- [GIVEN PASSAGE]
# New chainsaw knife



## Bushbow (Jul 30, 2012)

Here is one I am finishing up for a member here on Arborist. Plan was to give it a cord wrap handle but the blade turned out too nice to not give it some ssolid scales so I went with black micarta over grey liners with a thong hole to attach cord to. 

Business steel is 1080 with obvious chainsaw chain forge welded into the blade san mai fashion.


----------



## atvguns (Jul 30, 2012)

Looks good


----------



## TFPace (Aug 11, 2012)

Beautiful work. I have operated a metal fab business in NC and have been black-smithing as a hobby for years. The forge welding of any metal always amazes me. The saw chain on top of the base metal is awesome. Are you using a power hammer or hydraulic press to complete your weld?


----------



## plowin-fire (Aug 11, 2012)

Thats pretty cool right there. I always liked the look of Damascus knives, but this is sweet!


----------



## Bushbow (Aug 20, 2012)

TFPace - I have a 65ton press and a 50lb hammer but because of the nature of what I am trying to accomplish here I use the press only once and them hammer by hand very little. If I run it through the power hammer or beat on it too much I loose the chain pattern and it just looks like a cool blob along the knife blade. When making damascus I use the 50lb a lot. I have draw an flat dies so it can make the steel do anything you want. Saves on the ole arms too

Bob Urban


----------

- [EXERCISES]
1. In the chainsaw knife thread, what steel is used as the business steel of the blade?
2. Write out the part of the chainsaw knife thread starting at "## TFPace (Aug" and ending at "this is sweet!".

- [INFORMATION PROVIDED]
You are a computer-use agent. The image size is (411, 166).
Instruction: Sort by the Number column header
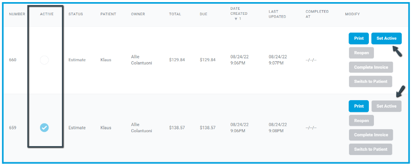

- [EXERCISE RESPONSES]
1. 1080 steel

2.
## TFPace (Aug 11, 2012)

Beautiful work. I have operated a metal fab business in NC and have been black-smithing as a hobby for years. The forge welding of any metal always amazes me. The saw chain on top of the base metal is awesome. Are you using a power hammer or hydraulic press to complete your weld?


----------



## plowin-fire (Aug 11, 2012)

Thats pretty cool right there. I always liked the look of Damascus knives, but this is sweet!